▶ _Source data_
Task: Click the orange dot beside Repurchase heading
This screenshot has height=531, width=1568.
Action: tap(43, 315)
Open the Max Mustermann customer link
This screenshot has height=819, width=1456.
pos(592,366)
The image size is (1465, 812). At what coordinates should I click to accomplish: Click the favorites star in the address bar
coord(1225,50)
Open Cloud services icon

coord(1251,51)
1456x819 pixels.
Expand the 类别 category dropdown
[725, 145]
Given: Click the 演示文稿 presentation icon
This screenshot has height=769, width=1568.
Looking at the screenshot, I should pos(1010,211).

▶ _What you will do_
Print nothing but the lines from the line with "1456x819 pixels." to the last line of the records above. Both of those lines count.

▶ _Exercise solution_
1456x819 pixels.
Expand the 类别 category dropdown
[725, 145]
Given: Click the 演示文稿 presentation icon
This screenshot has height=769, width=1568.
Looking at the screenshot, I should pos(1010,211).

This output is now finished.